Simplifying disclosure with automation and AI

It’s interesting to contemplate the potential applications of artificial intelligence (AI) in interpreting unstructured data. AI has the capacity to extract valuable insights, potentially identifying overlooked disclosure requirements or unlocking new capabilities to analyse how successfully climate-related policies have been implemented.

Corporate AI tools like Microsoft’s Copilot aim to “combine the power of language models with your business’s data” and “works alongside popular Microsoft 365 apps such as Word, Excel, PowerPoint, Outlook, Teams, and more.” Google Bard already links with their suite of web apps and Google Drive. Imagine AI sifting through your data and regulatory filings to locate information required by a Digital Sustainability Taxonomy. This could streamline your disclosure process, reduce human error, and ensure compliance with diverse regulatory standards in complex sustainability reporting. Automation and AI could elevate disclosure to the next level, offering deeper data insights.
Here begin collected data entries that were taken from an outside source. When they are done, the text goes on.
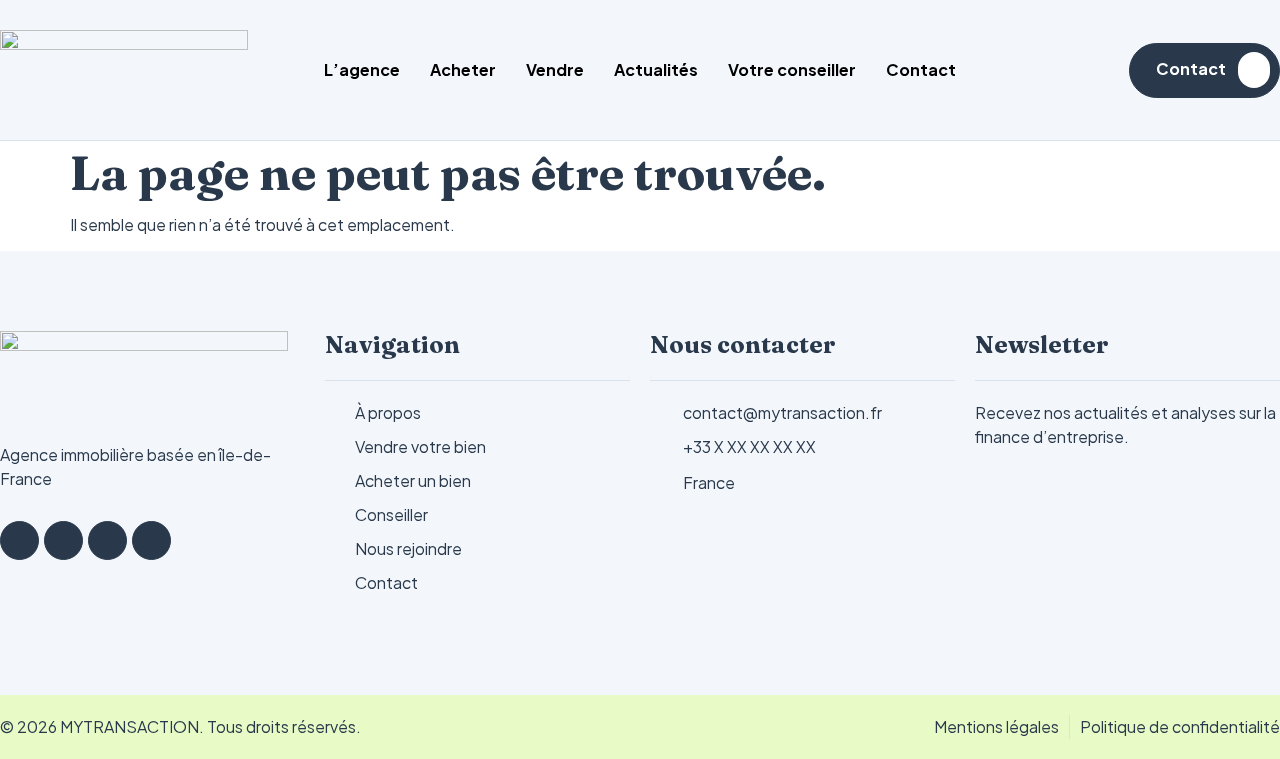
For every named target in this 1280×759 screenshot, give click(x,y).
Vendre (555, 69)
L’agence (362, 69)
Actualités (656, 69)
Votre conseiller (792, 69)
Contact (921, 69)
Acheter (463, 69)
Fostering hope amid the climate challenges

The race against climate change is a challenge that’s still being written. Will its pace outstrip our ability to combat it or adapt to its consequences? It’s an open question. Nonetheless, we possess all the essential ingredients for success: positive motivations and strong drivers for action, the indomitable spirit of human ingenuity and dedication, AI to accomplish more with less, and regulations to guide our efforts. We have the frameworks to catalyze change on a global scale.

Our mission may seem insurmountable until we’ve succeeded, but our collective determination and adherence to both voluntary and mandatory disclosures hold the promise of a more sustainable future in real asset investments.